How to prove this rotation identity in a coordinate-free way?

Question

Background

I've been working on Exercise 1.1 in the book "An Introduction to Finite Tight Frames", which I paraphrase as follows: Let $u_1, u_2, u_3$ be any set of equally spaced unit vectors in $\mathbb{R}^2$ so that for a $2 \pi /3$ rotation matrix counterclockwise $R$ we have $u_2 = R u_1$ and $u_3 = R^2 u_1$. Let $f$ be any vector in $\mathbb{R}^2$. Show that: \begin{align*} f = \frac{2}{3} \left( u_1 \langle u_1, f \rangle + u_2 \langle u_2, f \rangle + u_3 \langle u_3, f \rangle \right) \end{align*} Basically, the intuition is that the sum of the projections onto three equally spaced unit vectors returns the original vector, scaled up by 3/2. The approach given in the solutions, which makes sense to me, is to pick some particular $\{u_1, u_2, u_3\}$, form $V = [u_1, u_2, u_3]$, and then show that for these particular $u_i$ vectors we have $V V^*= \frac{3}{2} I$. The result then follows by noting that any rotated version $TV$ (where $T$ is a rotation matrix) of these vectors also will satisfy the above equation, as $(TV)(TV)^* = TVV^*T^* = T \frac{3}{2}I T^* = \frac{3}{2}I$.
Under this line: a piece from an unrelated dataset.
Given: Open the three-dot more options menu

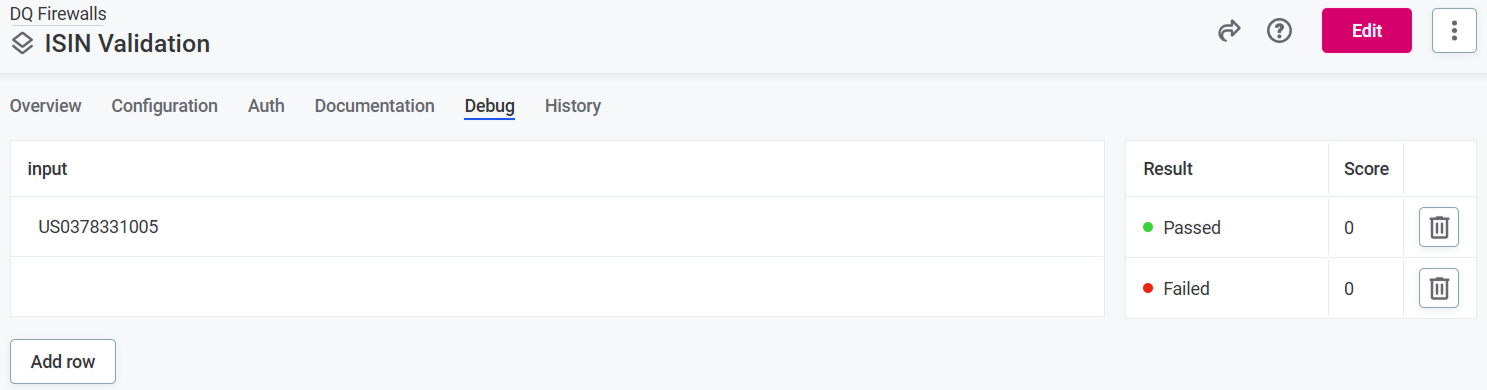Looking at the screenshot, I should [x=1454, y=31].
Do we need to pick coordinates?

However, I ended up picking coordinates to calculate $V V^*$ for a particular $\{u_1, u_2, u_3\}$. I was hoping there would be a coordinate-free way to solve this problem. Letting $u_2 = Ru_1$, $u_3 = R^2 u_1$ and $V = [u_1, u_2, u_3]$, can we show that $V V^* = \frac{3}{2} I$ in a coordinate-free way?

An attempt at solution

We can write $V V^*$ as: \begin{align} V V^* &= u_1 u_1^* + u_2 u_2^* + u_3 u_3^*\\ &= u_1 u_1^* + Ru_1 (Ru_1)^* + R^2 u_1 (R^2 u_1)^*\\ &= u_1 u_1^* + Ru_1 u_1^* R^{-1} + R^2 u_1 u_1 ^* (R^2)^{-1} \end{align} (Note that we have used the fact that $R$ is an orthogonal matrix). I wasn't really sure where to go from here. It might be worth noting that that if $\{I = R^0, R, R^2\}$ is the rotation group with three elements, and $\gamma_a$ denotes conjugation by $a$, then we have: \begin{align} V V^* &= \gamma_{R^0} u_1 u_1^* + \gamma_{R^1} u_1 u_1^* + \gamma_{R^2} u_1 u_1^*\\ &= (\gamma_{R^0} + \gamma_{R^1} + \gamma_{R^2}) u_1 u_1^* \\ &= (\gamma_R^0 + \gamma_R^1 + \gamma_R^2) (u_1 u_1^*) \end{align} where $u_1$ is some arbitrary unit vector. However, while this looks neat, I'm not sure how to simplify from here.

Any thoughts appreciated.

Answer 1

The "rotation for an angle $2\pi/3$ on $\mathbb R^2$" is usually defined using coordinates. If you want a coordinate-free proof for the mentioned statement, you must first clarify what a "rotation" on a $2$-dimensional real inner product space means. Depending on the definition, the proof will vary in difficulty. In the sequel, I suppose that $R$ is an orthogonal linear map (i.e. the inverse of $R$ is the adjoint of $R$ with respect to the given inner product) such that $R^2+R+I=0$.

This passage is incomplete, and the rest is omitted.